Don’t worry if you only saw two packets (Discover and Request) instead of all four. This is a perfect example of how networking works in the real world!

• DHCPDISCOVER and DHCPREQUEST packets are sent as broadcasts, meaning your computer shouts them out to every device on the local network. Your tcpdump will always see these.
• DHCPOFFER and DHCPACK packets are often sent back as unicasts, meaning the server sends them directly to your computer’s specific MAC address. Sometimes tcpdump doesn’t show these incoming unicast packets in the same way.

Seeing only the broadcast packets is a very common and normal result. The disconnect/connect sequence gives you the best chance to see all four, but observing only two is also a correct observation.

3. Go back to your FIRST terminal. You should see a sequence of DHCP packets appear. A full, four-part DORA negotiation will look like this:
   • DHCPDISCOVER: Your computer shouting, “Is there a DHCP server out there?”
   • DHCPOFFER: A DHCP server replying, “Yes, I’m here! You can have this IP address.”
   • DHCPREQUEST: Your computer saying, “Great, I’ll take that IP address you offered.”
   • DHCPACK: The server replying, “Excellent. That IP address is now officially yours for a set amount of time (the lease).”
4. You can now stop the tcpdump command by pressing Ctrl+C in the first terminal.

Take a screenshot of the DORA process output in your tcpdump terminal and add it to your notebook.

4.3 Step 3: Perform a Basic DNS Lookup

The nslookup command is the classic tool for performing a DNS query.

1. Run nslookup on a common domain name:

   nslookup www.google.com

2. Analyze the output. The first two lines show the DNS server that answered your query. The section below that, labeled “Non-authoritative answer,” shows the IPv4 (A record) and IPv6 (AAAA record) addresses for www.google.com.

In your notebook, write down the name of the DNS server that responded and one of the IPv4 addresses for www.google.com.

4.4 Step 4: Perform a Detailed DNS Lookup with dig

The dig (Domain Information Groper) command is a more modern and powerful tool than nslookup. It provides much more detailed information.

1. Run dig on the same domain:

   dig www.google.com

2. Analyze the output:

   • QUESTION SECTION: Shows the query you made (for the A record of www.google.com).
   • ANSWER SECTION: This is the key part. It shows the domain name, the “Time to Live” (TTL) for the record, and the IP address.
   • At the bottom, you can see details about the query time and the server that responded.

4.5 Step 5: Query for Different Record Types

DNS can hold more than just IP addresses. For example, an MX (Mail Exchange) record tells mail servers where to send email for a domain.
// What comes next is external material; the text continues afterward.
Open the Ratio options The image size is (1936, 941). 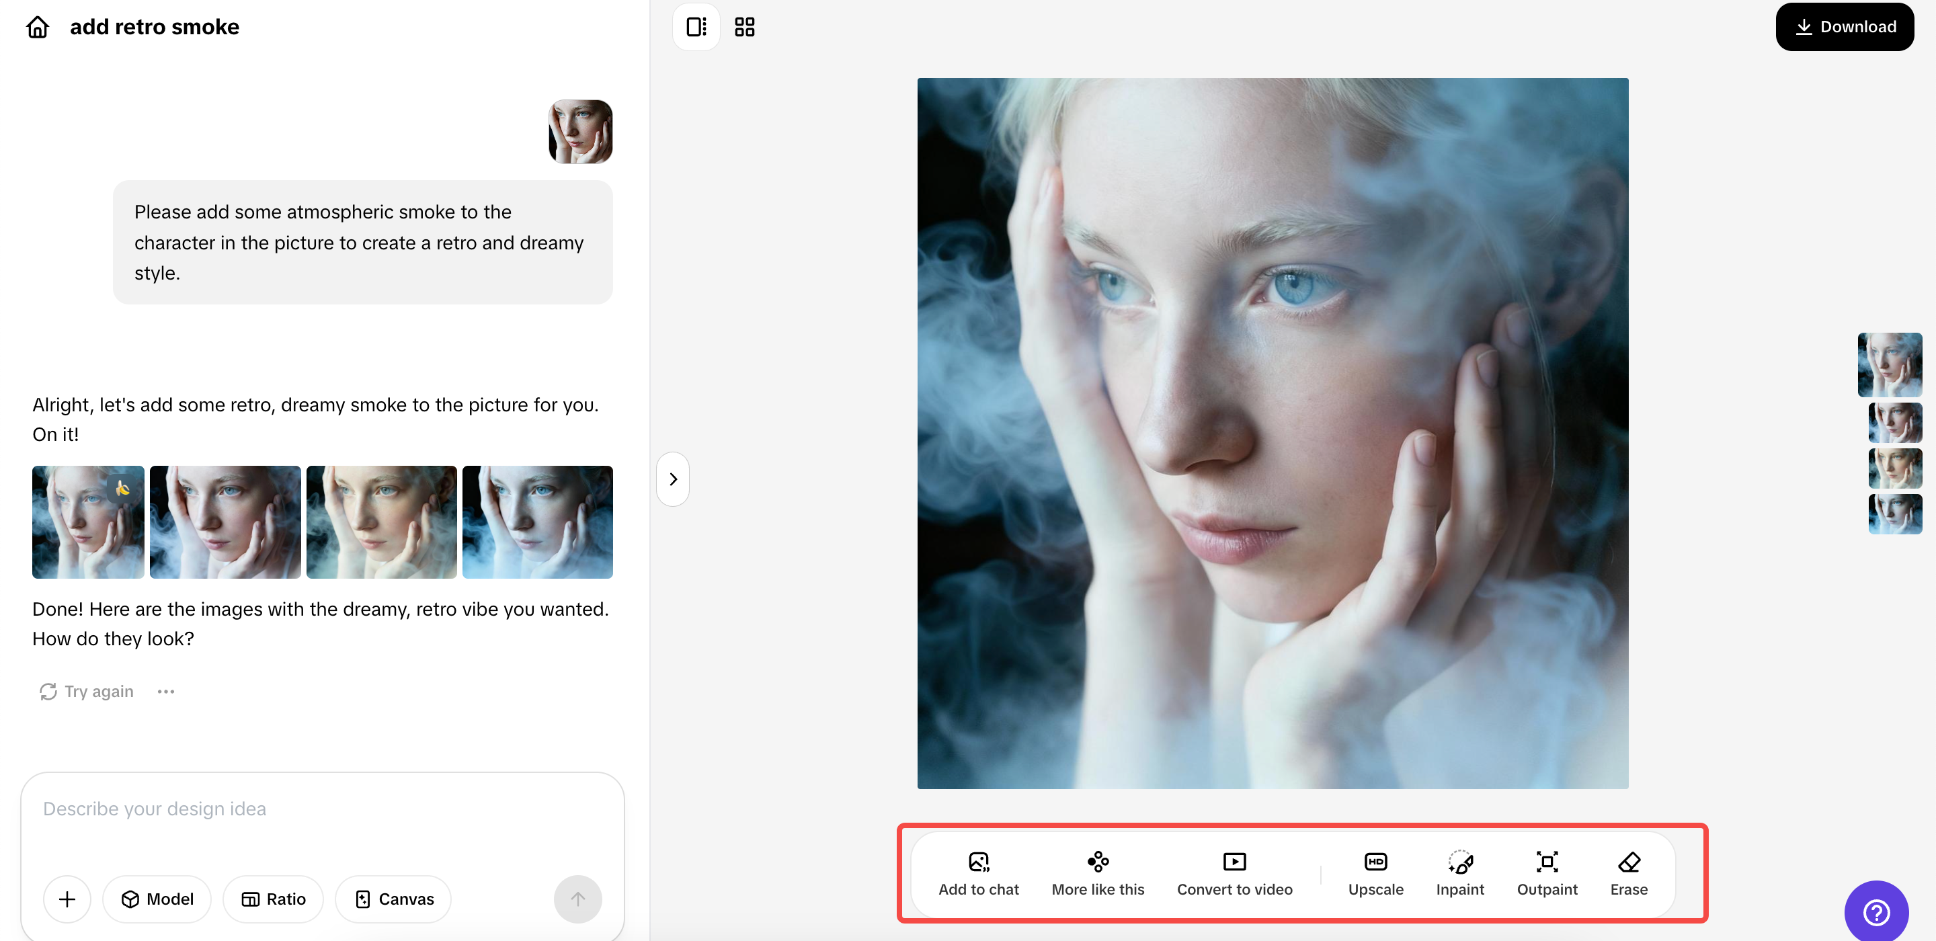(x=273, y=899)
1. Use dig to ask specifically for the MX records for google.com.

   dig google.com MX

2. Look at the ANSWER SECTION. You will see a list of hostnames (like smtp.google.com) that are responsible for handling email for the google.com domain.
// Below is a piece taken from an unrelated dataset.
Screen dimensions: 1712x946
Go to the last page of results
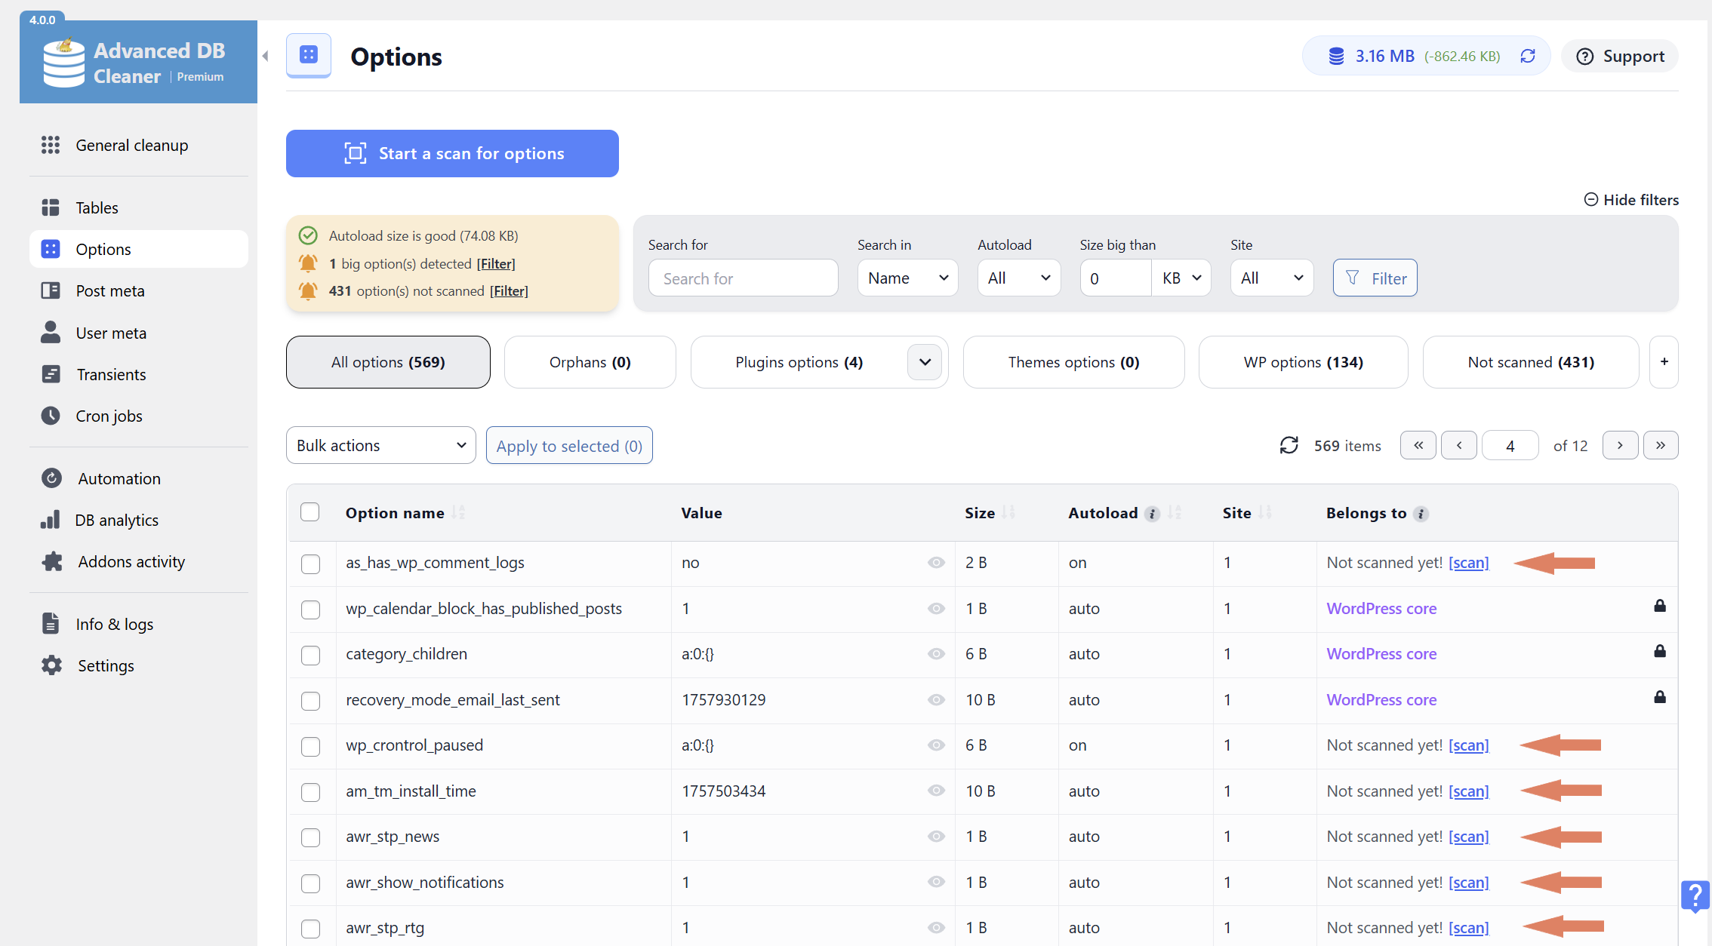[1661, 446]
In your notebook, write down the name of one of the mail servers listed in the MX record for google.com.

5 Reflect and Review

ImportantReflection: 3-2-1

Now that you have completed this exercise, reflect on your experience in your Microsoft Teams Student Notebook:

• 3 new commands or command variations you used in this exercise.
• 2 types of DNS records you learned about.
• 1 question you still have about how DNS servers are organized.

TipCheck on Learning

Answer these questions in your notebook to solidify your understanding:

1. What are the four steps of the DHCP process?
2. What nmcli command sequence can you use to force a full DHCP renewal?
3. What is the purpose of the nslookup command?
4. You need to find out which servers handle email for a specific domain. What DNS record type would you query for?